Blood marrow has been one such important source of multipotent adult stem cells for medical research and application in the recent past. As useful as bone marrow is however, the process of drilling into your bone to suck out the marrow is invasive and distasteful. Thankfully, in recent years it has become apparent that fat stores harbor an impressive variety of adult stem cells as well (reportedly containing 100-300 times as many useful cells as blood marrow).
Fat stores are easily accessible. Cosmetic surgeons suck out pounds of the stuff every day from women’s hips and men’s bellies and then proceed to chuck it all in the medical waste bin. Adipose tissue derived regenerative cells (ADRCs) as they are called can be isolated from all this waste fat, however until recently the process has been less than rapid and practical because it involves a prolonged culturing period. Luckily, a new filtering system has been developed which rapidly separates out the ADRC fragments of the fat and dumps out all the needless junk. [ADRCs by the way consist partly of adipose tissue derived stem cells as well as other progenitor cells of value to injury repair such as vascular related endothelial cells, fibroblasts, and preadipocytes.]
In recent years there have been some interesting studies performed using ADRCs in muscle tissue. In one study, the cells were injected into mice with muscular dystrophy and the muscle strength and resistance to fatigue improved http://www.ncbi.nlm.nih.gov/pubmed/21874281. In another, the cells were injected into normal mice and new muscle tissue was observed to be formed at the injection site http://www.ncbi.nlm.nih.gov/pubmed/16887099. Just recently though a study was released looking at the effect of ADRCs on muscle tissue injury in mice, and the mechanisms of the actions were examined in more detail then in the previous studies http://www.ncbi.nlm.nih.gov/pubmed/23239611.
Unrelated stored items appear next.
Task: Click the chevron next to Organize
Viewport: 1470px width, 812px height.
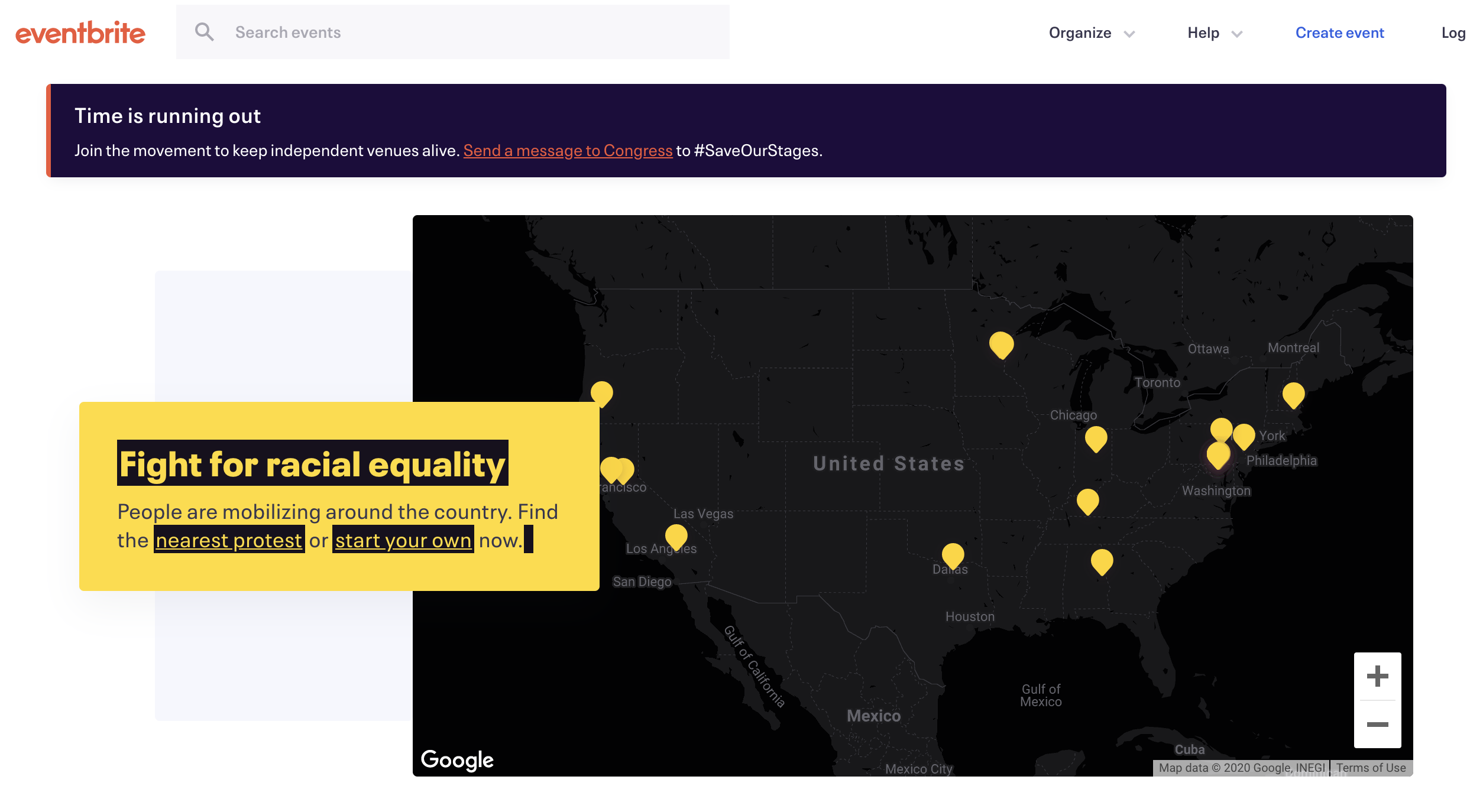Action: point(1129,34)
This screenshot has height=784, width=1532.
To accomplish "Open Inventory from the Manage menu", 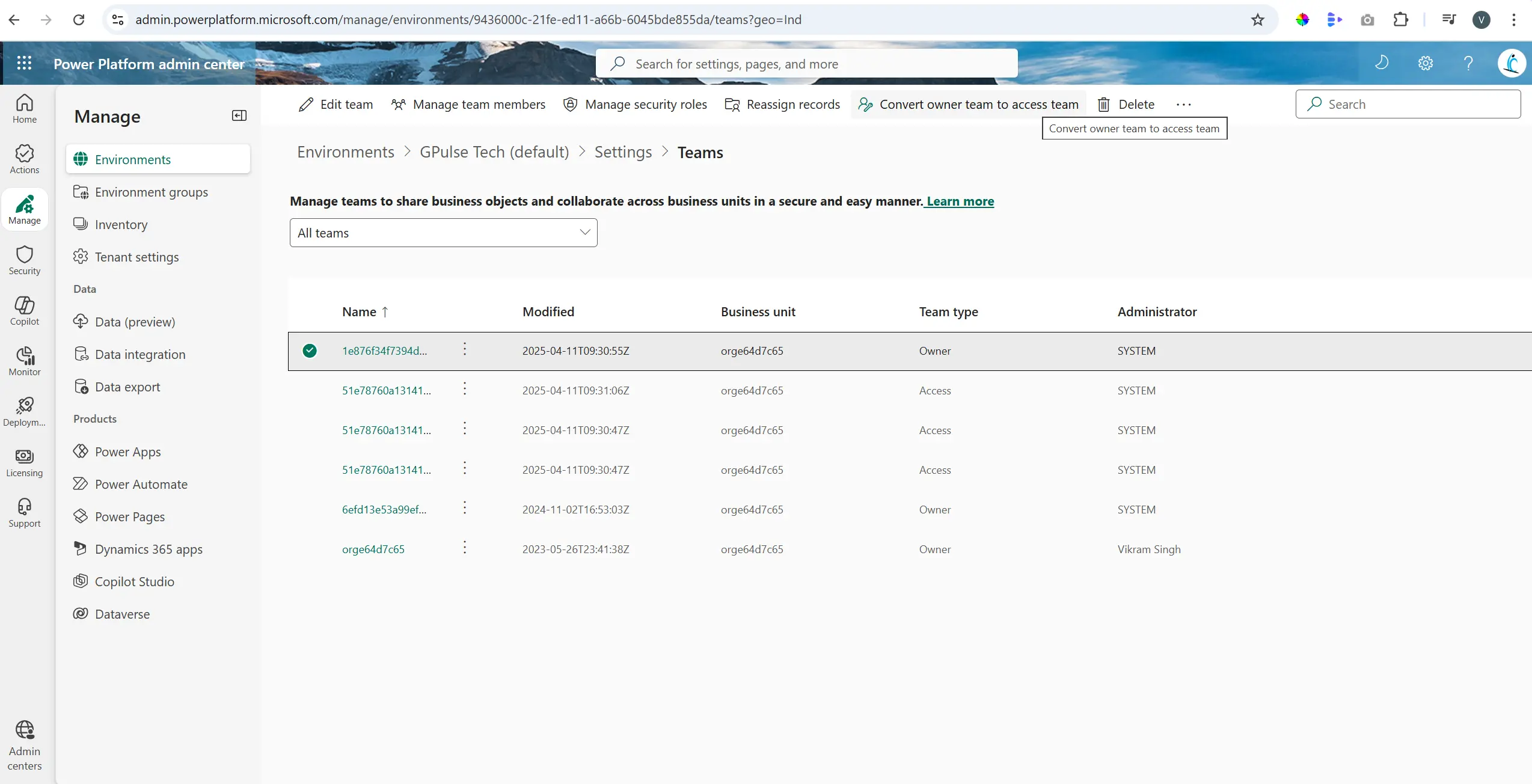I will click(121, 224).
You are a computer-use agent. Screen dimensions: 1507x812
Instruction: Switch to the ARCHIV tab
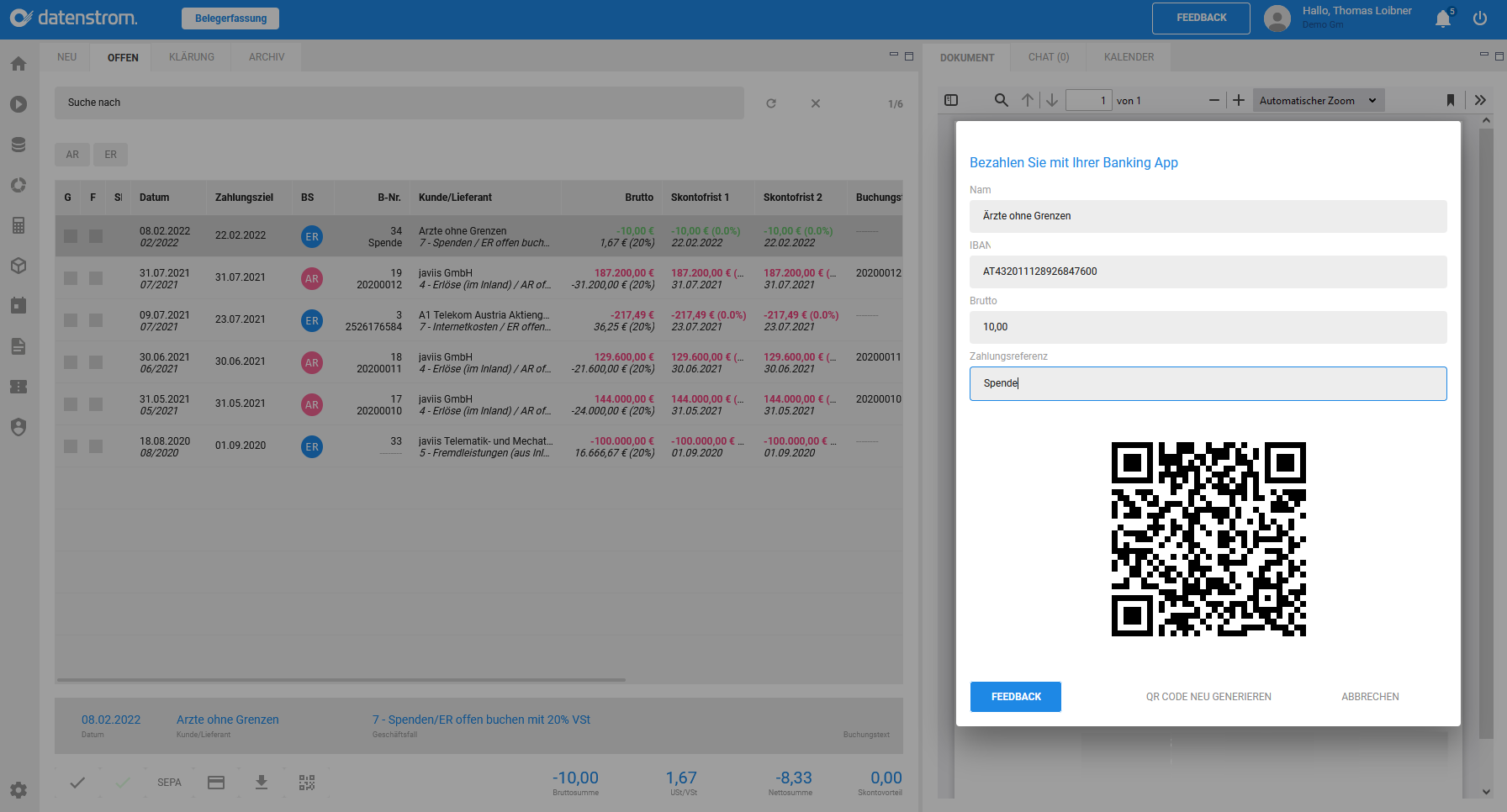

In this study rats had their tibialis anterior muscles lacerated with a scalpel. One group had a simple phosophate saline solution injected at the site, a second group had human bone marrow stem cells injected, while a third were injected with human ADRCs. The rats injected with ADRCs showed greatest improvement in healing out of the three groups. The formation of new blood vessels (angiogenesis) and new muscle cells (myogenesis) was observed, and fibrosis was suppressed.
The researchers looked to see exactly what was going on. Since the rats were injected with human progenitor cells they could examine certain markers to see if these cells were differentiating into muscle and vascular cells in the rats. Although that was observed to a small degree, it appeared that what was mostly going on was that these injected cells were secreting lots of cytokines and growth factors such as vascular endothelial growth factor (VEGF) and hepatocyte growth factor (HGF), and these were stimulating the rapid repair and regrowth of the native tissue in the injection area.
Whatever the mechanism, the technique seems to have potential due to its ease of preparation and also due to the low risk of immune rejection (since one’s own cells are being reinjected into their body). Also, we don’t know whether if when human ADRCs are injected into human tissues there may be more actual differentiation into new tissue going on, and not just mostly paracrine stimulation of growth of existing tissue from secreted growth factors.
I expect to see this technique to soon gain popularity in elite sports injury repair along with current new fangled techniques such PRP injections.